MEDAN (medanbicara.com)-Halte untuk bus trans mebidang yang dibangun oleh Dinas Perhubungan Kota Medan belum lama ini tidak berfungsi sebagaimana mestinya. Halte yang sudah dibangun dengan biaya puluhan juta rupiah itu justeru menjadi tempat berjualan para pedagang dan tempat mangkal para becak bermotor.

Misalnya, di halte di jalan Pinang Baris, Medan. Berdasarkan amatan medanbicara.com, pembangunan halte trans mebidang yang belum lama sudah siap dibangun dengan model yang lebih sederhana berwarna merah dan biru, tidak ada bahan dari kaca.

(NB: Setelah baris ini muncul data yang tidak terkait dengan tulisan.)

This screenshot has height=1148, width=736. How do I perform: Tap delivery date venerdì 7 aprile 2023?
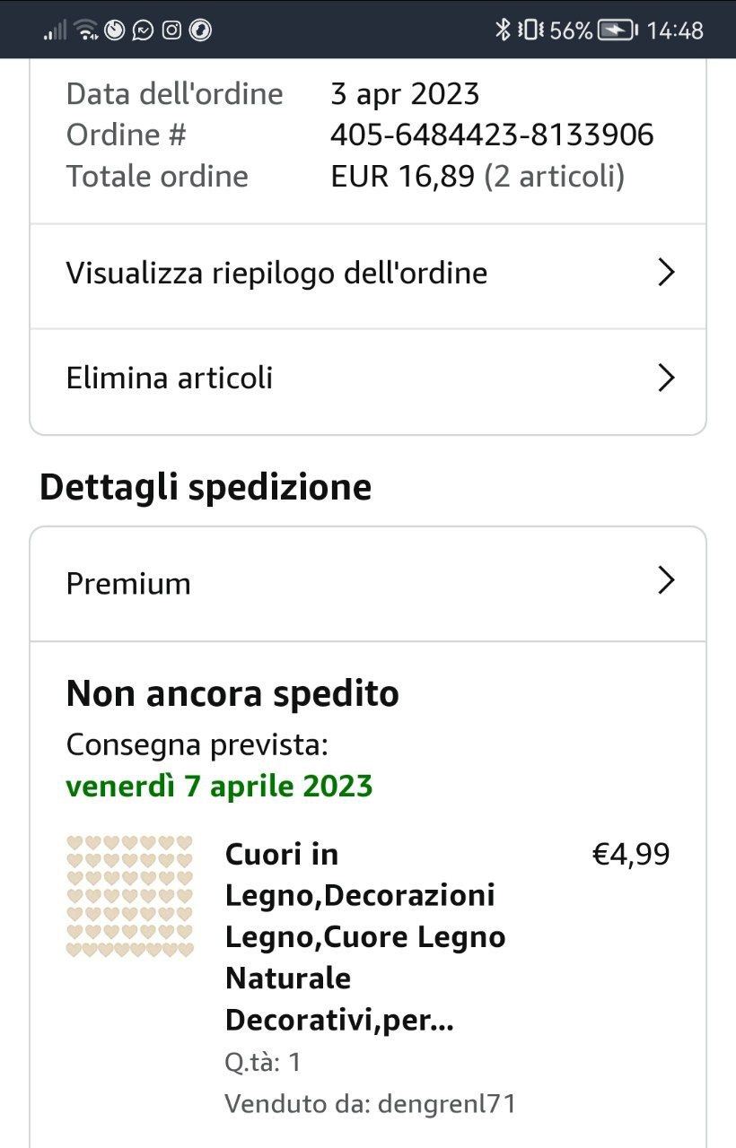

Namun sayangnya, diwilayah jalan Pinang Baris tepat berada ditengah-tengah pajak Pinang Baris, halte tersebut menjadi tempat mangkal becak bermotor. Tidak hanya itu, diruang halte juga dipenuhi dengan barang-barang dagangan pedagang seperti, sayuran. Sehingga, bus trans mebidang tidak bisa berhenti menaikkan dan menurunkan penumpang dari halte tersebut. Kondisi tersebutpun, membuat jalan semakin macet dan terlihat kian kumuh.

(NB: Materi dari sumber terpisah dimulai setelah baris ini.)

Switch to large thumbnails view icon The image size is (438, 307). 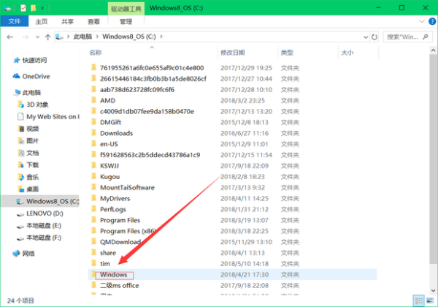[429, 300]
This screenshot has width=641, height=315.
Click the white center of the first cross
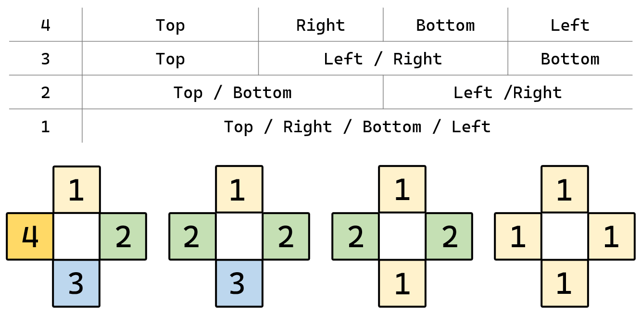coord(76,237)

Ramadona (35), warga Kecamatan Helvetia yang kebetulan menunggu bus trans mebidang dengan tujuan ke pusat pasar mengaku, kesulitan untuk naik bus trans mebidang dari halte trans mebidang dijalan Pinang Baris. Karena, haltenya sejak siap dibangun ditutupi oleh becak bermotor. Bahkan jadi tempat mangkalnya betor.

“Karena nggak bisa dari halte, ya akhirnya naik busnya tidak dihaltelah. Padahal, bus trans itu tinggi. Mau bagaimana berhenti dihalte, penuh becak disana,”katanya, Senin (6/11).

Pengamat Tata Kota dan Lingkungan, Jaya Arjuna mengatakan, setiap pembangunan yang dilakukan oleh pemerintah itu salah satu aturan yang dibuat pemerintah, karena pembangunan itu dibutuhkan untuk menjalankan program. Dan, syarat pembangunan itu selain layak dan mampu dijalankan, juga seharunya dimengerti oleh para aparat yang melaksanakan.

“Kemudian, aturan itu dibuat harus ada sanksinya. Nah, pemerintah membuat halte tujuannya untuk apa. Kan, untuk menaikkan dan menurunkan penumpang dihalte. Sekarang, ada atau tidak aparat yang mengawasinya. Kemudian, kalau melanggar ada atau tidak sangsi yang dikenakan. Tidak adakan, sehingga penarik becak bebas mangkal didepan halte itu,”tutur Jaya.

Artinya kata Jaya, pembangunan yang dilakukan pemerintah adalah pembangunan yang sia-sia, karena tidak dibarengi dengan pengawasan. Akibatnya, dengan kondisi tersebut memang tata letak kota semakin tampak kumuh.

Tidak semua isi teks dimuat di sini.